═══ PROVIDED MATERIAL ═══

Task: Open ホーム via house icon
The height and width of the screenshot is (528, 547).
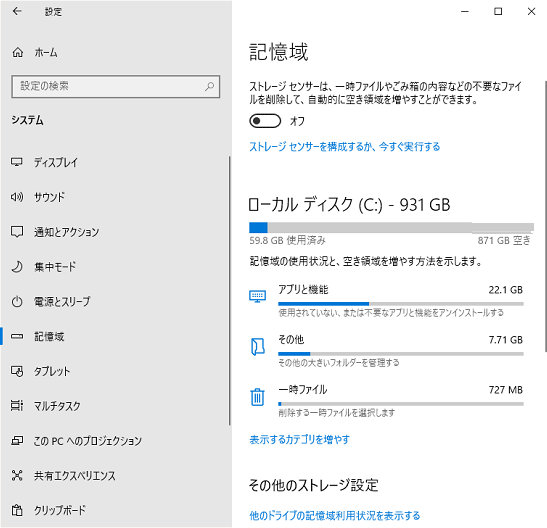Action: 18,52
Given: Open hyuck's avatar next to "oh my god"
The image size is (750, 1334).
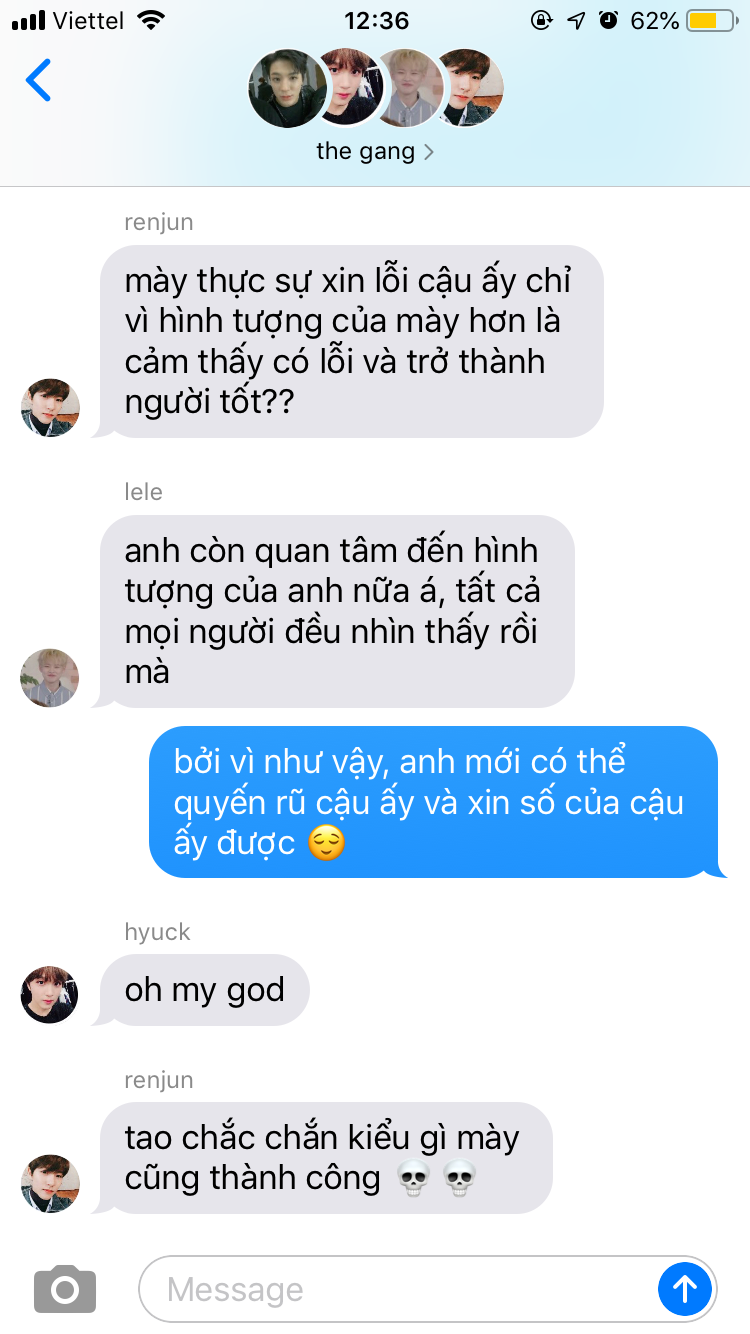Looking at the screenshot, I should [x=50, y=995].
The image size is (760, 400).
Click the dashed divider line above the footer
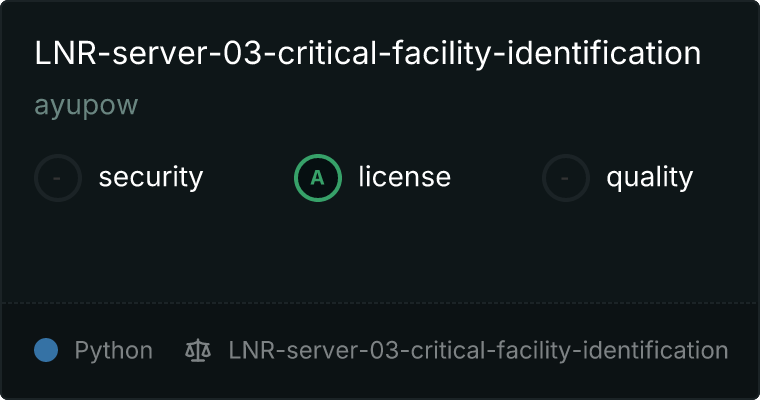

═══

▶ **WHAT IS BEING ASKED**
Leave every picture out and set down exactly the lines running from the one with "The image size is (750, 1334)." to the last line of the material above.

▶ **TASK RESULT**
The image size is (750, 1334).
Looking at the screenshot, I should [x=50, y=995].
The image size is (760, 400).
Click the dashed divider line above the footer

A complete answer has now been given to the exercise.